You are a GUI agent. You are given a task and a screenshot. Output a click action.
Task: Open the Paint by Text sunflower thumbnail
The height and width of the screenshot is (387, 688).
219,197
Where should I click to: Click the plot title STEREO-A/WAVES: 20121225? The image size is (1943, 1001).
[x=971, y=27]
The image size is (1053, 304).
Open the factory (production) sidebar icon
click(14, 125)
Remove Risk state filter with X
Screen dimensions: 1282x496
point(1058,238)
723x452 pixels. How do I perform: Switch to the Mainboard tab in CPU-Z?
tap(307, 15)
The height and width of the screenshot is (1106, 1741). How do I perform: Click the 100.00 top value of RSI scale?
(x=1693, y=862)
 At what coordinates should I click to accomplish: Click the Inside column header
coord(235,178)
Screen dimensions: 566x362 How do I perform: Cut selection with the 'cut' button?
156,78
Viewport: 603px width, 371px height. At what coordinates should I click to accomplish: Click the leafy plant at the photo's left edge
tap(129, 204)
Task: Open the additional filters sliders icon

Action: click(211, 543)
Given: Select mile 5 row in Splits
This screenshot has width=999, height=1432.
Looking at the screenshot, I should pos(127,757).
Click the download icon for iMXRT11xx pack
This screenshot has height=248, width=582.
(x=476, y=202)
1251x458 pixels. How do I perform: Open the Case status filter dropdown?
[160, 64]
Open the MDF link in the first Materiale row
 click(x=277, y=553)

......

* [TASK TO CARRY OUT] Reproduce every line of the listing above without any changes.

* [TASK RESPONSE]
You are a GUI agent. You are given a task and a screenshot. Output a click action.
Task: Open the Paint by Text sunflower thumbnail
The height and width of the screenshot is (387, 688).
219,197
Where should I click to: Click the plot title STEREO-A/WAVES: 20121225? The image size is (1943, 1001).
[x=971, y=27]
The image size is (1053, 304).
Open the factory (production) sidebar icon
click(14, 125)
Remove Risk state filter with X
Screen dimensions: 1282x496
point(1058,238)
723x452 pixels. How do I perform: Switch to the Mainboard tab in CPU-Z?
tap(307, 15)
The height and width of the screenshot is (1106, 1741). How do I perform: Click the 100.00 top value of RSI scale?
(x=1693, y=862)
 At what coordinates should I click to accomplish: Click the Inside column header
coord(235,178)
Screen dimensions: 566x362 How do I perform: Cut selection with the 'cut' button?
156,78
Viewport: 603px width, 371px height. At what coordinates should I click to accomplish: Click the leafy plant at the photo's left edge
tap(129, 204)
Task: Open the additional filters sliders icon

Action: click(211, 543)
Given: Select mile 5 row in Splits
This screenshot has width=999, height=1432.
Looking at the screenshot, I should pos(127,757).
Click the download icon for iMXRT11xx pack
This screenshot has height=248, width=582.
(x=476, y=202)
1251x458 pixels. How do I perform: Open the Case status filter dropdown?
[160, 64]
Open the MDF link in the first Materiale row
 click(x=277, y=553)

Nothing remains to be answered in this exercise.